Primary pulmonary lymphoma (PPL) accounts for less than 0.5% of primary lung neoplasms.1 Its non-specific clinical and radiological manifestations make diagnosis challenging, conferring a worse prognosis. We report a small series of cases that illustrate the most common PPL.
Clinical case 1: A 70-year-old woman with low-grade fever and bilateral pulmonary infiltrates on chest computed tomography (CT) (Fig. 1A and B), refractory to antibiotic and corticosteroid treatment. Surgical lung biopsy (SLB) revealed primary pulmonary diffuse large B cell lymphoma (PP-DLBCL), currently in remission after R-CHOP chemotherapy (CT) (rituximab, cyclophosphamide, doxorubicin, vincristine, and prednisone).
(A) (Coronal plane) and (B) (axial plane): bilateral parenchymal consolidations with peribronchovascular, peripheral, and subpleural distribution. (C and D) (Axial planes): bilateral peribronchovascular opacities due to atelectasis and fibrosis, and bronchiectasis and traction bronchiectasis. (E) (Axial plane) and (F) (coronal plane): alveolo-interstitial opacities with bilateral and peribronchovascular distribution that coexist with other peripheral band-like ground glass opacities.
Clinical case 2: A 63-year-old woman with bilateral alveolar infiltrates (Fig. 1C and D) and peripheral blood expression of 2.3% kappa clonal B cells. SLB showed B cell infiltration, while marginal zone B cell lymphoma of mucosa-associated lymphoid tissue (MALT lymphoma) was confirmed on bone marrow biopsy. Pulmonary resection was performed and rituximab adjuvant therapy was administered.
Clinical case 3: A 37-year-old man with cough, skin rash, and alveolar opacities on CT scan (Fig. 1E and F). SLB showed Epstein–Barr virus (EBV)-positive atypical B cell infiltrate, establishing a diagnosis of grade 1 lymphomatoid granulomatosis (LG), and a wait-and-see approach was adopted.

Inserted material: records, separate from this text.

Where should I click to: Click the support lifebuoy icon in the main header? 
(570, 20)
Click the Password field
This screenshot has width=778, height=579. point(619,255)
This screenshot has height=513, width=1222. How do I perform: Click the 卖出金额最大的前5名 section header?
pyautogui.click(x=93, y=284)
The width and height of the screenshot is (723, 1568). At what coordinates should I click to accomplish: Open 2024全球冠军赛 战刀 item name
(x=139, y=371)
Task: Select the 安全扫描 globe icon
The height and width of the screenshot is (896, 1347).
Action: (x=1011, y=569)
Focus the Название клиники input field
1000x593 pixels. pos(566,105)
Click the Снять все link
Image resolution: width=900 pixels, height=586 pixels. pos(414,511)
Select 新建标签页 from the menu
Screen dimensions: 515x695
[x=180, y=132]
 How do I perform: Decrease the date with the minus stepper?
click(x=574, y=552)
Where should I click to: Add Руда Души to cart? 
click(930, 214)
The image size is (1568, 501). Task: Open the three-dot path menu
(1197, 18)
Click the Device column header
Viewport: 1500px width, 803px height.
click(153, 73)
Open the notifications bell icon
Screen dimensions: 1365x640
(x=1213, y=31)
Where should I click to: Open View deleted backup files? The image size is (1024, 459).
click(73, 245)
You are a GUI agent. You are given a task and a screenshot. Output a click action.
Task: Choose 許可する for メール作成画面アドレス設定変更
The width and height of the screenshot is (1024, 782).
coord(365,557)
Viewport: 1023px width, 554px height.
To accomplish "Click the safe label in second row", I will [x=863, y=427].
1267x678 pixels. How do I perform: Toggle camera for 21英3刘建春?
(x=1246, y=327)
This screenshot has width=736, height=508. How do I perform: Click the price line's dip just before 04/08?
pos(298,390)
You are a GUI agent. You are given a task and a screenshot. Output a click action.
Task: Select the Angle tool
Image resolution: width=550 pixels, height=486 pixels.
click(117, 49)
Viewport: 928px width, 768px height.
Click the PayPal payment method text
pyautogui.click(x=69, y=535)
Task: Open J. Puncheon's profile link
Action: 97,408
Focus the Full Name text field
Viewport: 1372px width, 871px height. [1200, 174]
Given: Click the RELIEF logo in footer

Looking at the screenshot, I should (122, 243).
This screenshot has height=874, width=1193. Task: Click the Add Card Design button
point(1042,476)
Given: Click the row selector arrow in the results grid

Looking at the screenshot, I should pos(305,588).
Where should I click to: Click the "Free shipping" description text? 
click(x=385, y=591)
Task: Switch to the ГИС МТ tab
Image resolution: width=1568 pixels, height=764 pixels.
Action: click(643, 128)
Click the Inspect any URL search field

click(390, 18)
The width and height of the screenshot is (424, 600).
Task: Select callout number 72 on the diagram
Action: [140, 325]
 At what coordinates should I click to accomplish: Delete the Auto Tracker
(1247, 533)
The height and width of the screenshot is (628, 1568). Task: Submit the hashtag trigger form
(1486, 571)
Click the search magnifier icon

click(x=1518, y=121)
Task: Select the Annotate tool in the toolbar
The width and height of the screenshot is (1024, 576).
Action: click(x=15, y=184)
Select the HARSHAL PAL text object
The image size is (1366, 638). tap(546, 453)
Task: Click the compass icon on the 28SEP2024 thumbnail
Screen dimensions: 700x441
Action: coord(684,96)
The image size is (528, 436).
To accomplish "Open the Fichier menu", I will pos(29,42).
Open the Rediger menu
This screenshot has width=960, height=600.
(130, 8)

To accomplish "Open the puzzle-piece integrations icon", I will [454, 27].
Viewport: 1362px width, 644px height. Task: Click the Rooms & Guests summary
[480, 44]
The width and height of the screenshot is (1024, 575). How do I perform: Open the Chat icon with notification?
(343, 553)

PPLs are lymphoproliferative disorders resulting from clonal proliferation of B cells, that show parenchymal and/or bronchial involvement but no extrapulmonary involvement at diagnosis or up to 3 months later. They account for less than 1% of non-Hodgkin lymphomas,1 of which MALT lymphoma, PP-DLBCL, and LG are the most common.2 Their etiopathogenesis is unknown, but they are associated with autoimmune diseases,4 infections, and EBV in LG.5 Generally, they predominate in men in their 50s and 60s. Half of all patients (50%) with MALT lymphoma3 are asymptomatic at diagnosis, while PP-DLBCL and LG may have a more aggressive onset involving B symptoms.5 LG may occur with extrapulmonary involvement, the most prevalent manifestations being cutaneous, neurological and otorhinolaryngological.2 CT is often non-specific, and the most frequent findings include multiple bilateral ground glass and/or consolidative opacities.2–4
Diagnosis requires histology – the gold standard being lung biopsy obtained by CT-guided percutaneous biopsy and transbronchial biopsy, which have a sensitivity of 80% and 88%, respectively.2 Moreover, it is crucial not to postpone SLB if results are inconclusive, since erroneous diagnoses are made in 68% of cases, causing a mean delay of up to 2 years until final diagnosis.3
The lymphoid infiltrate in MALT lymphoma is CD20-, CD19- and CD79a-positive and CD5-negative, with a Ki67 of less than 10%, while PP-DLBCL infiltrate has a Ki-67 of 40%–60%. In LG, the infiltrate shows varying proportions of EBV-positive atypical B cells, determining a disease classification of grade I to III and prognostic repercussions.5
There is no specific treatment for PPL, so therapeutic management must be individualized. Different regimens (CHOP) or monotherapy with rituximab have been shown to be effective for MALT lymphoma, and the R-CHOP regimen has become standard in patients with PP-DLBCL, with good results.3 The treatment of LG, however, depends on tumor extension and histological grade, and remains controversial.5
Generally, MALT lymphomas have the best prognosis,2 followed by PP-DLBCL, while LG has a 5-year mortality rate of 63%–90%.5
In conclusion, the non-specific presentation of PPL is a common source of diagnostic error, so it must be included in the differential diagnosis. Immunohistochemical study is essential for early identification and treatment.